With The Postcard Hotel, I do not wish to only create great hotels, but I wish to develop destinations. For instance, even Goa for us is not just one state, but at least five different facets to the one state. Having grown up in Delhi all my life, Goa for me was synonymous with rave parties and great beaches. However, through my travels and with the research for Postcard Hotels, we realise that there is a north Goa with dense forests as well as the party hubs; south Goa, which is relatively quieter and dotted with coconut plantations; old Goa rich with 100-year-old churches; the Goa by the sea; and the ‘new’ Goa that is the outskirts with virgin beaches and clean sand. Each unique from the other in its offering.
Thus, the focus for us as a brand is on the warmth, uniqueness and cultural wealth a destination brings with it. As we grow, on the mountains, by the sea, in the wild, nestled in the laps of tea and coffee estates, valleys and arid deserts, a Postcard Hotel shall be found in the quiet nooks and crannies across the subcontinent. We additionally feel that the growing trends of travel are more outward than inward and such locations provide the necessary experiences and solace alike, while allowing operators like us to charge a significant premium.
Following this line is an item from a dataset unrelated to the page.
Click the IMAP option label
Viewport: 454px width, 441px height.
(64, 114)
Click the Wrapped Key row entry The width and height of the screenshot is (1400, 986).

Do you see the brand expanding overseas in the coming years?
The Postcard is an edited hotel experience with a regional yet very chic vibe that brings along a great potential for adaption and adoption in any corner of the world. I would love to see The Postcard cross the boundaries of the subcontinent. Our focus will continue to be consummate experiences and local design-led architecture. In fact, right now, our development teams are in Sri Lanka doing extensive recces that we can embellish with our presence. Some of the best wine estates in France had approached us and we hope to be working hard to make ‘The Postcard Way’ reach and enthuse as many people across the globe.
How inspired or different will Postcard Hotels be from Oberoi Hotels? What are the takeaways from your previous experience that you are employing here, the dos and dont’s?
The Oberoi Hotels is a great brand and I do carry with me the DNA of the luxury hospitality they offer. However, at The Postcard, the approach is more outward and experiential, and our hotels exist in a completely different space. The design, styling, food and beverage are all locally inspired and sustainable to be as close to nature as possible. For instance, lunch is cooked by a local village lady with the fish the guest caught at 3 am from the Chinese fishing nets in the middle of the Arabian Sea! The hotels are more intimate and with their design and service philosophy, breaking the norms of traditional successful hotel chains.